Nadal jednej sprawy nie rozumiem: o co chodzi z uprzywilejowaniem do skupu? Czy taka sytuacja sprzyja budowaniu wartości spółki? Obserwując ruchy głównego akcjonariusza w ostatnich latach można spekulować, czy być może w jego interesie nie leży niska wycena spółki (może tanio kupować akcje na rynku i drożej sprzedawać w skupie, ale nadal korzystnie dla spółki (jeśli spółka je umorzy to jego udział w spółce i w dywidendzie ulega zwiększeniu) - taki dość nietypowy etycznie mechanizm rynkowy, moim zdaniem. Skup akcji zawsze jest bardziej korzystny dla dużych akcjonariuszy a dla drobnych inwestorów bardziej sprawiedliwa jest dywidenda. Z kolei skup z uprzywilejowaniem dla dużych akcjonariuszy to już całkiem drastyczne przejechanie się po drobnych inwestorach. Czy tak jednak będzie?

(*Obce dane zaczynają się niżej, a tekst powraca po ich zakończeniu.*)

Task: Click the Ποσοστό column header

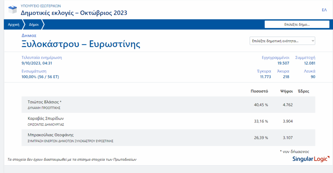Action: [x=259, y=91]

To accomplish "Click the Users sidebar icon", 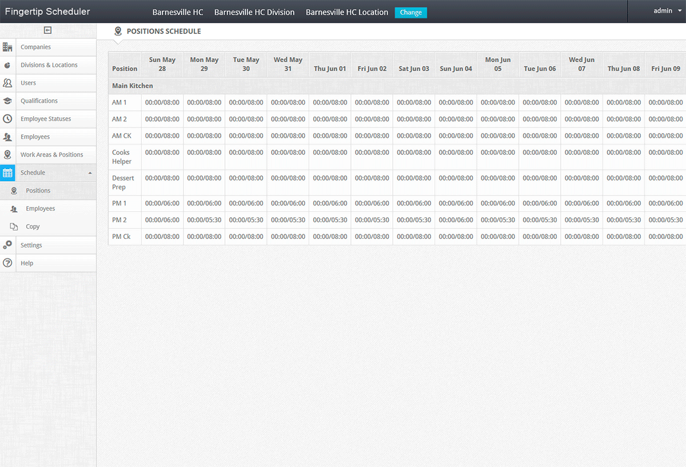I will (7, 83).
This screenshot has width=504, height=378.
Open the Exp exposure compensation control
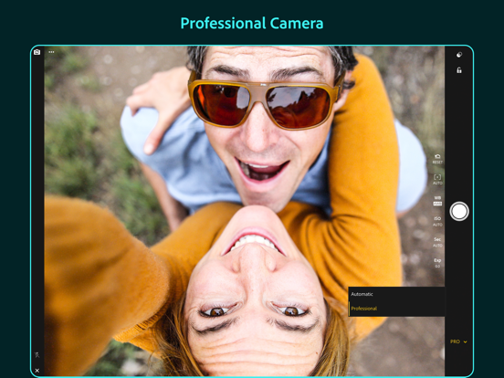437,263
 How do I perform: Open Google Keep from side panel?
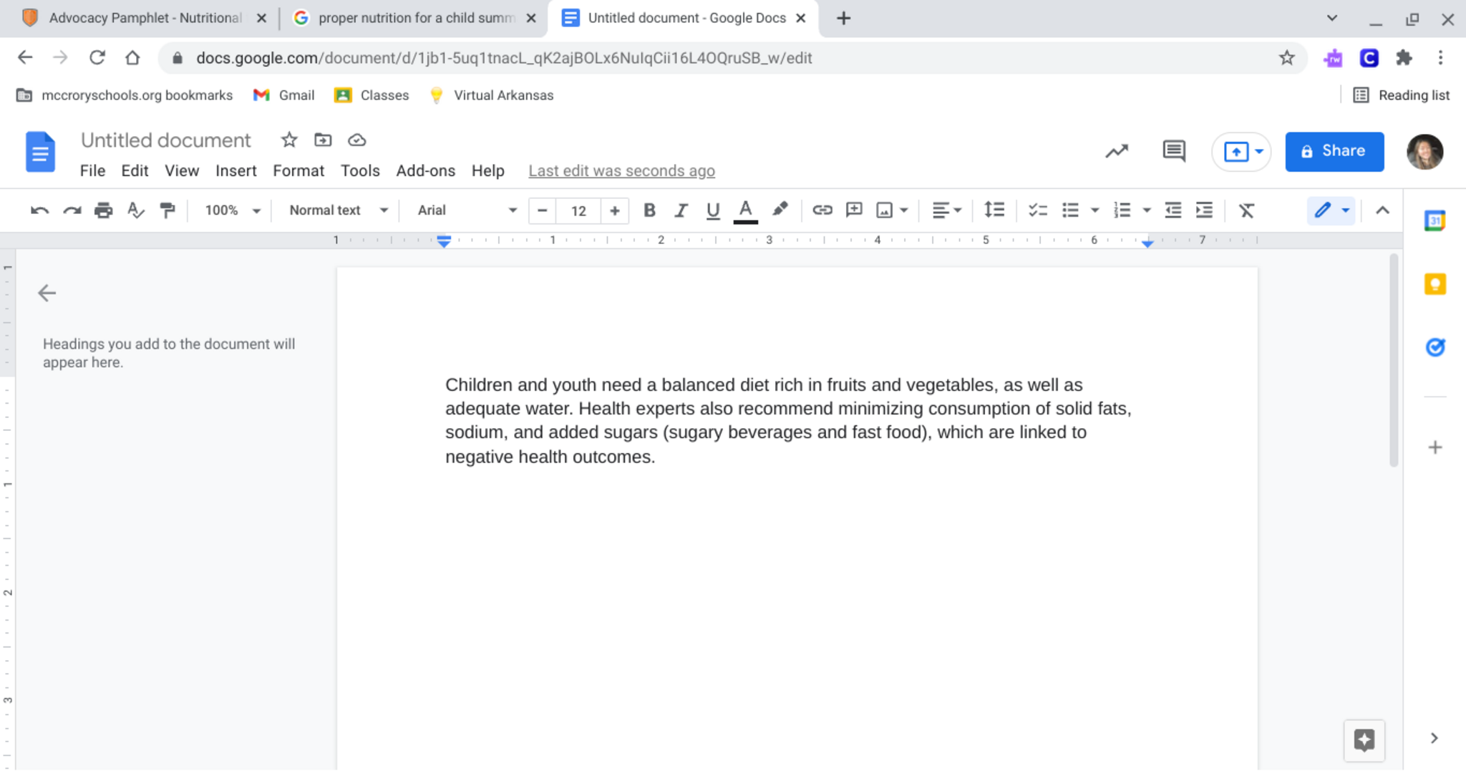point(1435,284)
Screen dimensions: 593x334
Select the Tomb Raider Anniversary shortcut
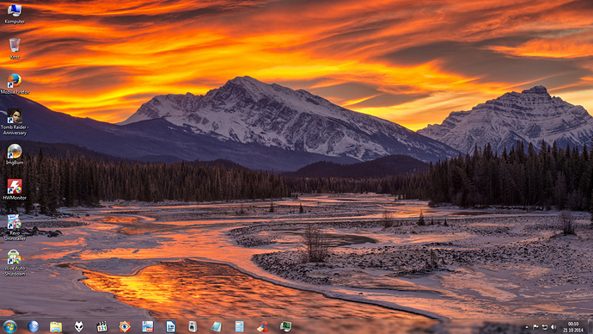pyautogui.click(x=15, y=122)
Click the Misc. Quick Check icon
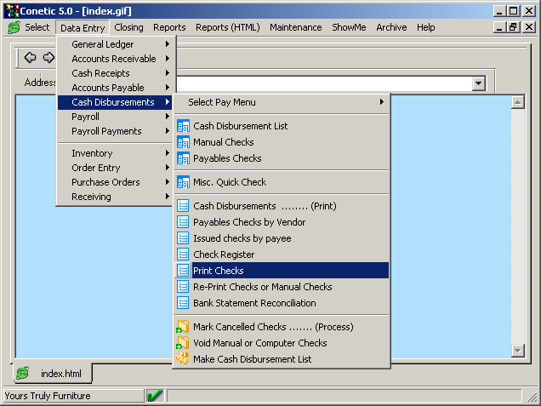This screenshot has height=406, width=541. click(x=183, y=182)

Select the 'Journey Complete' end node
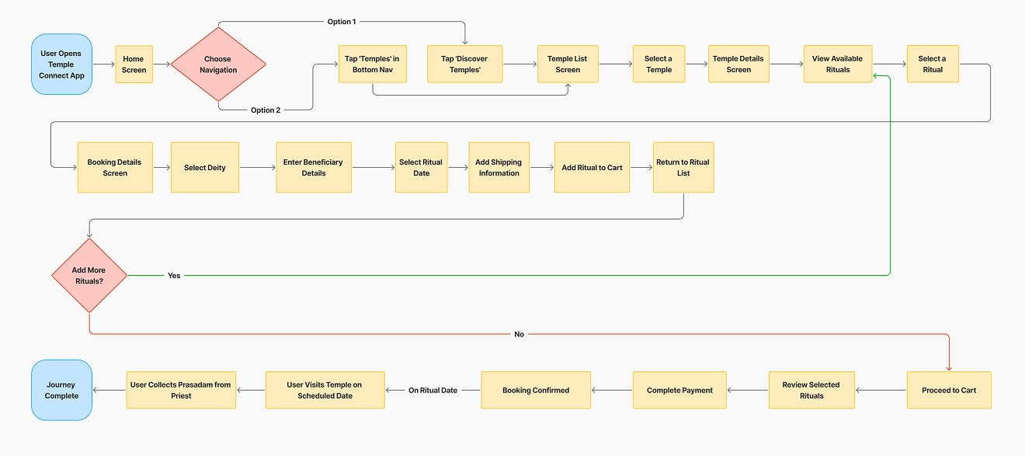click(61, 390)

Jeśli główni akcjonariusze spółki uważali, że wycena spółki jest zbyt niska to dlaczego nie proponowali skupu akcji z rynku na sesjach giełdowych (tak jak np. Pepco)? Kurs prawdopodobnie byłby dziś w innym miejscu i wszyscy akcjonariusze (również drobni) byliby zadowoleni.
Dziś ładny wzrost na sesji, niemniej widoczna była duża podaż (po tak istotnych informacjach...).